[fix] Security hardening (upstream PRs #5, #7): stack-protector-strong, format-security flags, NULL guards on ane_compile/fread/fopen, tokenize.py input validation

2026-03-03 14:22:03 +01:00 · 2026-03-03 14:22:03 +01:00 · 7524260ead
parent 4ae51e038b
commit 7524260ead
3 changed files with 76 additions and 6 deletions
--- a/training/Makefile
+++ b/training/Makefile
@ -1,5 +1,10 @@
 CC = xcrun clang
-CFLAGS = -O2 -Wall -Wno-deprecated-declarations -fobjc-arc
+
+ANE_COMPAT = -Wno-deprecated-declarations
+SEC_FLAGS = -fstack-protector-strong -Wformat-security
+
+CFLAGS = -O2 -Wall $(ANE_COMPAT) -fobjc-arc $(SEC_FLAGS)
+CFLAGS_DEBUG = -O0 -g -Wall $(ANE_COMPAT) -fobjc-arc -fsanitize=address,undefined
 FRAMEWORKS = -framework Foundation -framework CoreML -framework IOSurface
 LDFLAGS = $(FRAMEWORKS) -ldl

@ -36,13 +41,31 @@ test_qos_sweep: test_qos_sweep.m
 test_ane_advanced: test_ane_advanced.m
 	$(CC) $(CFLAGS) -o $@ $< $(LDFLAGS)

+test_chaining: test_chaining.m
+	$(CC) $(CFLAGS) -o $@ $< $(LDFLAGS)
+
 probes: $(PROBES)

+data: tokenize
+	@bash download_data.sh
+
 tokenize:
 	python3 tokenize.py

+setup: data
+	@echo "=== Setup complete ==="
+	@echo "Data:  tinystories_data00.bin"
+	@echo "To train: make train_large && ./train_large"
+	@echo "Override paths: ANE_MODEL_PATH=... ANE_DATA_PATH=... ./train_large"
+
+verify-flags:
+	@echo "=== Active CFLAGS ==="
+	@echo "$(CFLAGS)"

-=-=-=-=-

__Problem a__
Write out the whole commit diff above, unchanged.

-=-=-=-=-

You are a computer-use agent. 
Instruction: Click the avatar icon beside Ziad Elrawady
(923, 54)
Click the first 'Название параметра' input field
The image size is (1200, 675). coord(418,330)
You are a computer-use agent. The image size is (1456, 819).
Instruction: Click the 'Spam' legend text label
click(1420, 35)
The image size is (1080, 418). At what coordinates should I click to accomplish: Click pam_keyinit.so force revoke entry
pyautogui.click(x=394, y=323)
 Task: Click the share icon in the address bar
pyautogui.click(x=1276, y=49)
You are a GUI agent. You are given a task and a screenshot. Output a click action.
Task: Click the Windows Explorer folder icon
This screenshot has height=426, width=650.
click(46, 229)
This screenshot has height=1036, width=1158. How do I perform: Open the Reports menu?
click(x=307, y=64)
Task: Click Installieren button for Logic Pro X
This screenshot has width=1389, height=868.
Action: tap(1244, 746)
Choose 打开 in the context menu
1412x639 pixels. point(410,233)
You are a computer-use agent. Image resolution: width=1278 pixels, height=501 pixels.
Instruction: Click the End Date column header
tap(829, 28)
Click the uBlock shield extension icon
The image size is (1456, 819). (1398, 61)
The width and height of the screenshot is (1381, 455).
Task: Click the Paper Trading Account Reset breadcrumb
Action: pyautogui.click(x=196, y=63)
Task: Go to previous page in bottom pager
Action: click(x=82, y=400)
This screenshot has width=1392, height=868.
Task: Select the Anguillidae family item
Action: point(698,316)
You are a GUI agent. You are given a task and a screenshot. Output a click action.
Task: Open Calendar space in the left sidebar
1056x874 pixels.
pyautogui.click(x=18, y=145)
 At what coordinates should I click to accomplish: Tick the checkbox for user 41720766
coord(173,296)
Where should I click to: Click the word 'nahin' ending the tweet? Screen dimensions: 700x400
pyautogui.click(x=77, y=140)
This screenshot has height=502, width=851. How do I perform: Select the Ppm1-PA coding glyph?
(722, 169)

-=-=-=-=-

__Problem b__
Work out how many lines in the rows contain the string "coordinates". Give only the number.

__Exercise solution a__
[fix] Security hardening (upstream PRs #5, #7): stack-protector-strong, format-security flags, NULL guards on ane_compile/fread/fopen, tokenize.py input validation

2026-03-03 14:22:03 +01:00 · 2026-03-03 14:22:03 +01:00 · 7524260ead
parent 4ae51e038b
commit 7524260ead
3 changed files with 76 additions and 6 deletions
--- a/training/Makefile
+++ b/training/Makefile
@ -1,5 +1,10 @@
 CC = xcrun clang
-CFLAGS = -O2 -Wall -Wno-deprecated-declarations -fobjc-arc
+
+ANE_COMPAT = -Wno-deprecated-declarations
+SEC_FLAGS = -fstack-protector-strong -Wformat-security
+
+CFLAGS = -O2 -Wall $(ANE_COMPAT) -fobjc-arc $(SEC_FLAGS)
+CFLAGS_DEBUG = -O0 -g -Wall $(ANE_COMPAT) -fobjc-arc -fsanitize=address,undefined
 FRAMEWORKS = -framework Foundation -framework CoreML -framework IOSurface
 LDFLAGS = $(FRAMEWORKS) -ldl

@ -36,13 +41,31 @@ test_qos_sweep: test_qos_sweep.m
 test_ane_advanced: test_ane_advanced.m
 	$(CC) $(CFLAGS) -o $@ $< $(LDFLAGS)

+test_chaining: test_chaining.m
+	$(CC) $(CFLAGS) -o $@ $< $(LDFLAGS)
+
 probes: $(PROBES)

+data: tokenize
+	@bash download_data.sh
+
 tokenize:
 	python3 tokenize.py

+setup: data
+	@echo "=== Setup complete ==="
+	@echo "Data:  tinystories_data00.bin"
+	@echo "To train: make train_large && ./train_large"
+	@echo "Override paths: ANE_MODEL_PATH=... ANE_DATA_PATH=... ./train_large"
+
+verify-flags:
+	@echo "=== Active CFLAGS ==="
+	@echo "$(CFLAGS)"

__Exercise solution b__
2